Why Were There So Many Fireflies This Year?
Some students have noticed and wondered why there were so many fireflies this year. To answer their questions, the Gazette went to Julie Hagelin, Assistant Professor of Biology who conducts research on animal behavior, and she referred us to Sara Lewis, a Professor of Biology at Tufts University who studies fireflies.

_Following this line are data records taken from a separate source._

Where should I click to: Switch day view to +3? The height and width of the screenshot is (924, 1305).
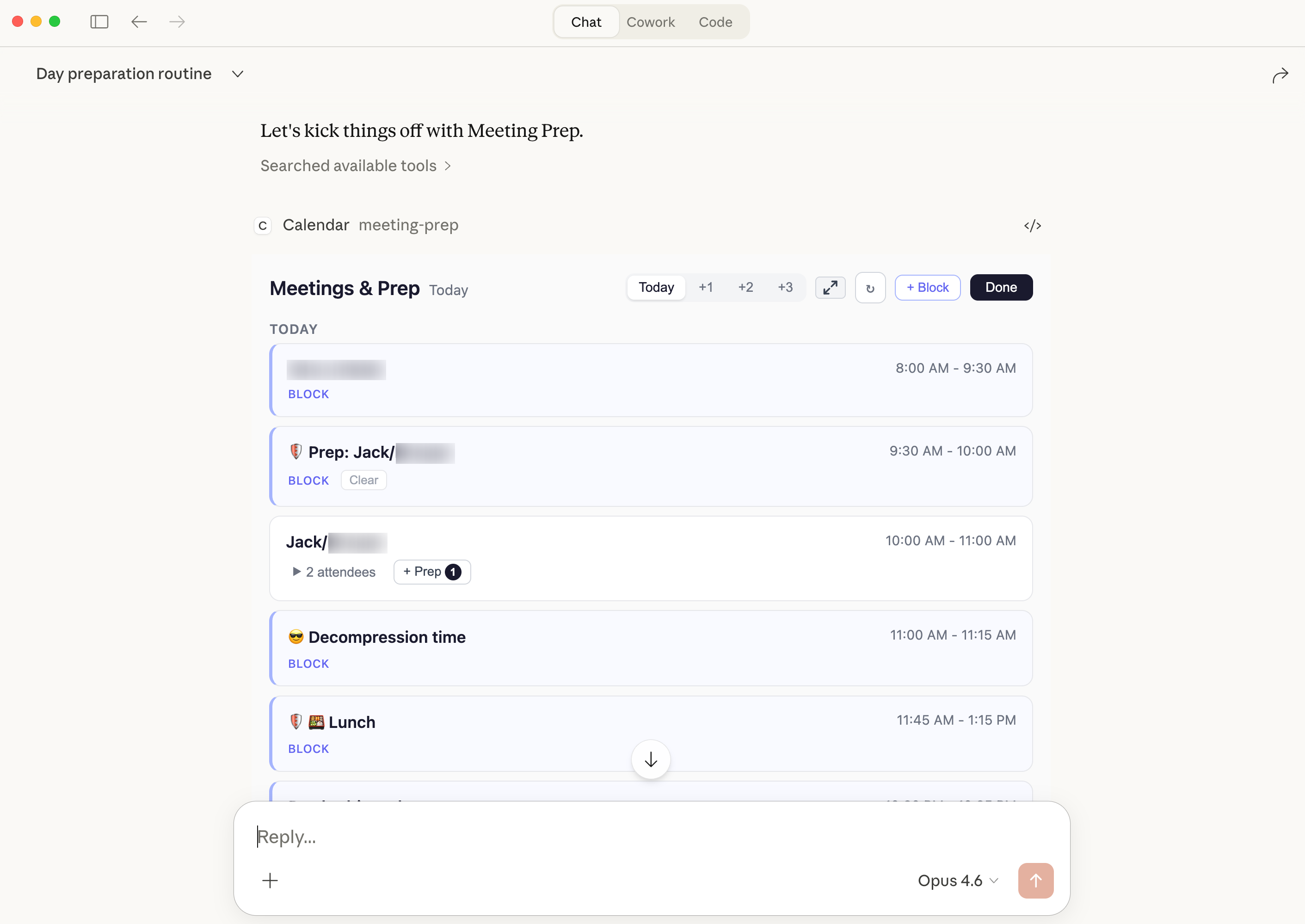[785, 288]
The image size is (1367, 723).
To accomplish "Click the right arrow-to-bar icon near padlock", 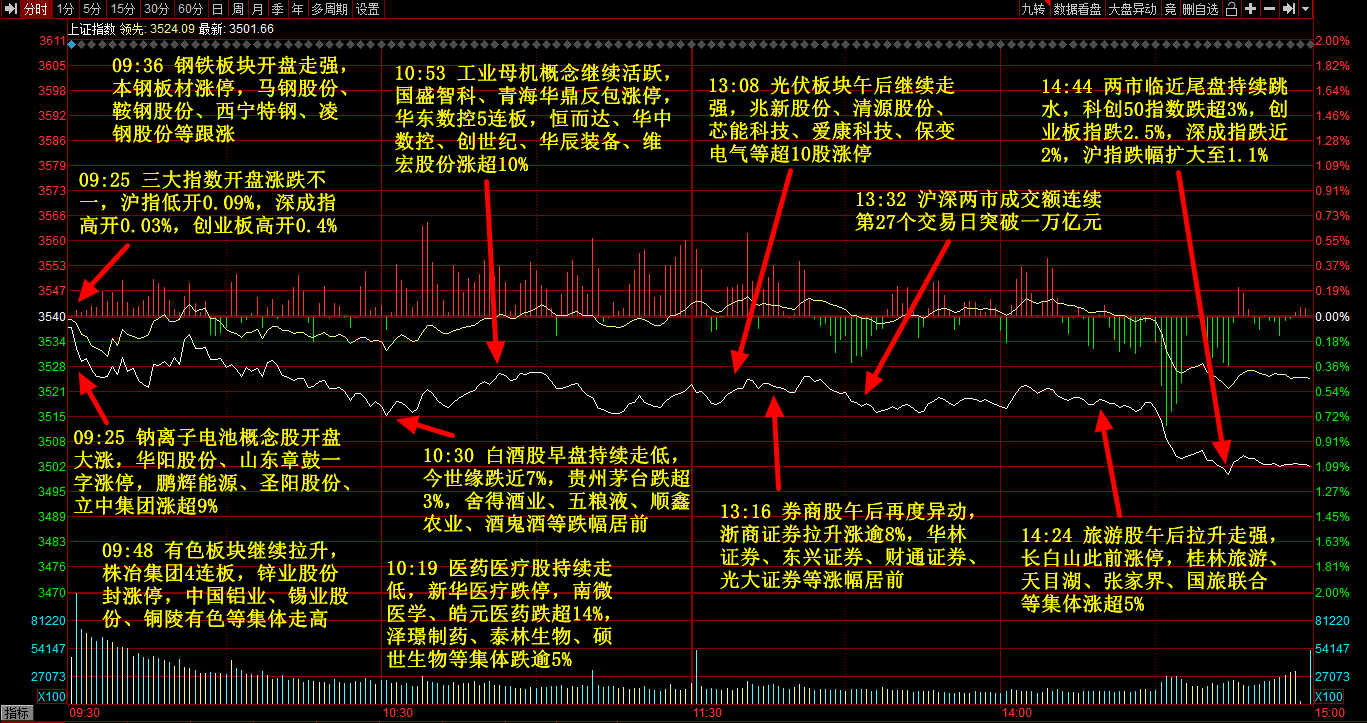I will (1288, 9).
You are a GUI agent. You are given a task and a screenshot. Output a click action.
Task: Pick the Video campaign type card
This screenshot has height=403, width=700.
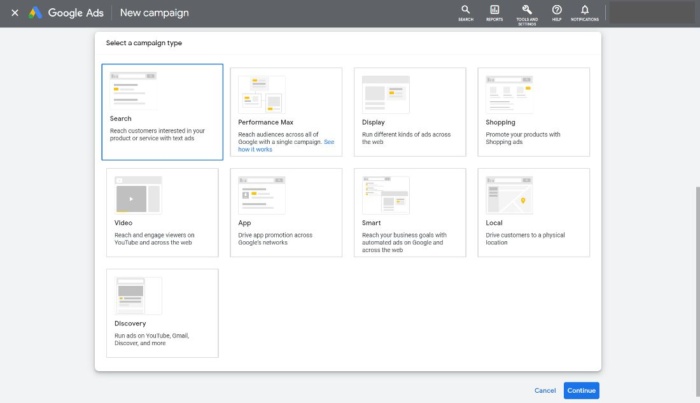162,212
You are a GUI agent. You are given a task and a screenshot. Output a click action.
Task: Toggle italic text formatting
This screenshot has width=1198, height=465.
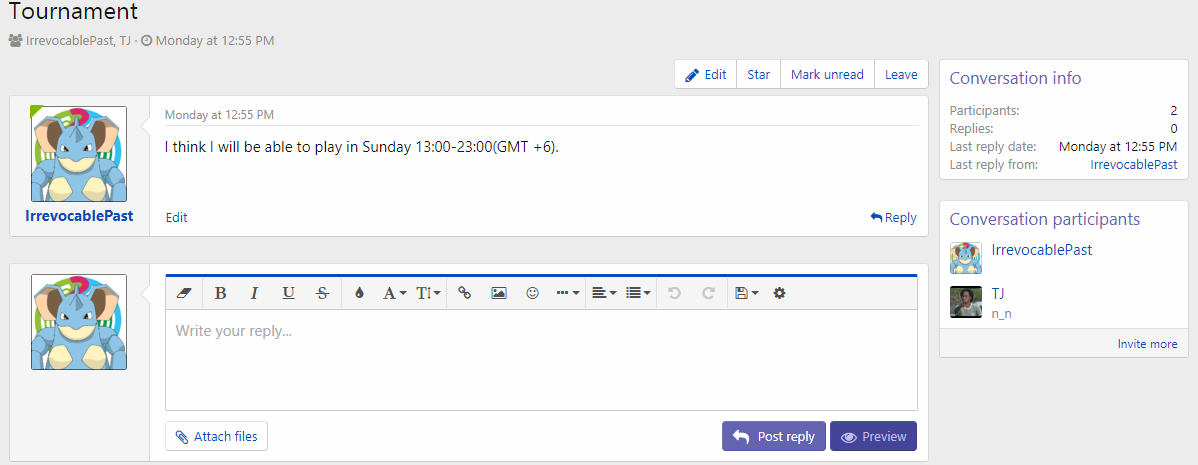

Professor Lewis explained that fireflies spend between one to two years underground as larvae, feeding mainly on earthworms. “A major source of larval mortality would be drought occurring in the fall or spring, so adult firefly populations may have benefited from the wet spring and summer we had this past year,” she wrote in an e-mail. So, the rainy weather of earlier this year is a likely factor in the firefly population boom that was witnessed and appreciated all over Swarthmore’s campus.
Got other phosphorescing/burning questions? Ask The Gazette: dailygazette [at] swarthmore [dot] edu


#1: 10/1/2009 at 2:15 a.m.
Where the bowls at?
— Argos | Unregistered, Swarthmore
#2: 10/1/2009 at 2:31 a.m.
They back.
The dishwasher breaks occasionally. By the time our investigative machinery had come up with a response, the machine had been fixed, and since Sharples had posted notes about the breakage anyway, we figured it wasn't too pressing a concern.
— Dougal Sutherland | Editor
#3: 10/1/2009 at 10:56 a.m.
Girl, those were not the bowls I was referring to.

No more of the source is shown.